La technique interdit l’élevage, les déchets plastiques, la production de charbon de bois, les latrines ou la semence d’engrais au niveau des périmètres où sont plantées les mangues. Toutes ces matières ou ces activités, raconte Daniel, peuvent contaminer la récolte. De ce fait, les inspecteurs des coopératives visitent régulièrement leurs membres, pour vérifier s’ils appliquent ces principes d’hygiène requis au niveau international. « Ces inspections se font à partir d’une technique de géo référence des plantations de mangues. C’est la démarche de la traçabilité », précise le directeur de la coopérative. Un producteur doit également émonder ses manguiers pour augmenter sa récolte.
À la saison des récoltes, les usines situées généralement à Port-au-Prince placent leur commande au niveau des coopératives. Selon la règle, prolonge Daniel, un producteur ne doit commercer avec une usine en dehors de sa coopérative et inversement. Après la réquisition de l’usine, la coopérative contacte le producteur qui entame la cueillette. « La mangue ne doit pas subir de choc pendant la cueillette », toujours selon Daniel qui ajoute que cela pourrait meurtrir le produit.
« Le local de KOPKOMGM dispose d’une salle de nettoyage. Le producteur s’y rend pour laver les mangues qu’il a cueillies. Ensuite, il procède à une sélection du fruit. L’enveloppe des mangues sélectionnées doit être saine et sans tâches ». Après le processus KBST, la coopérative procède à un second tri des fruits conjointement avec le producteur. La coopérative acquiert la livraison, puis l’embarque vers l’usine. Les rejets non sélectionnés tout au long du processus sont déversés sur le marché local qui ne dispose d’aucune norme.

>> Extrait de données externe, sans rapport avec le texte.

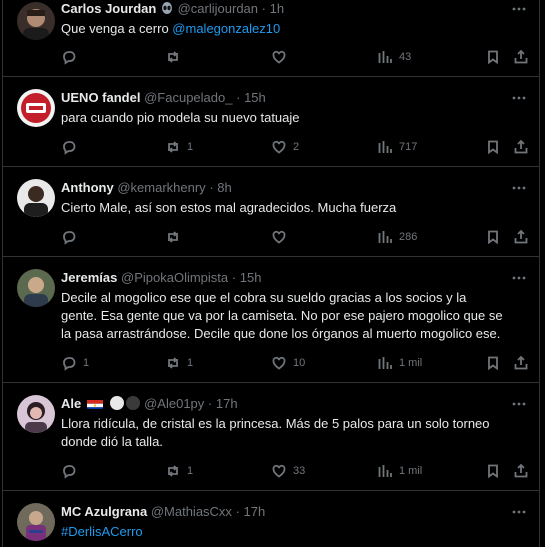 Image resolution: width=545 pixels, height=547 pixels. Describe the element at coordinates (285, 147) in the screenshot. I see `like-button: 2` at that location.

Quand l’usine fixe ses règles
La mauvaise condition des routes qui relient Gros-Morne à Port-au-Prince est l’autre préoccupation majeure des coopératives. Les secousses subies durant tout le trajet entachent les mangues et réduisent généralement la quantité fixée au départ pour la livraison. À l’usine, on choisit deux caisses de mangues au hasard pour vérification. « Chaque caisse contient 72 mangues. On les découpe méticuleusement chacune. Si l’une d’entre elles est infectée, toute la commande sera éliminée », lance Daniel. Il n’y aura pas de dédommagement pour les 144 mangues découpées.

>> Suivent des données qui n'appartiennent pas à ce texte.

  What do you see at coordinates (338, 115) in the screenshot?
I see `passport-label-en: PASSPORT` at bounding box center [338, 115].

Avant d’exporter les produits, l’usine, de son côté, les lave et les sélectionne puis les fait bouillir avant de les mettre en caisse. « C’est l’usine qui fixe les prix des caisses de mangues. Elle les fixe en gourde alors qu’elle les revend en dollar à l’international », explique Daniel visiblement mécontent des conditions. D’autre part, certaines usines évitent les coopératives en contactant directement les producteurs.
Une situation que dénonce ouvertement Daniel Doréus. En effet, dans la commune de Gros-Morne, la présence des coopératives sont une veille à la production de la filière de la mangue. En plus d’accompagner les producteurs, elles contrôlent le baromètre des prix de l’offre et de la demande. Cette année, par exemple, les demandes ont baissé à cause des divers mouvements sociopolitiques qui ont bouleversé le pays. « Parallèlement, il y a eu une très bonne récolte au Mexique qui est un très grand concurrent d’Haïti », finit Daniel.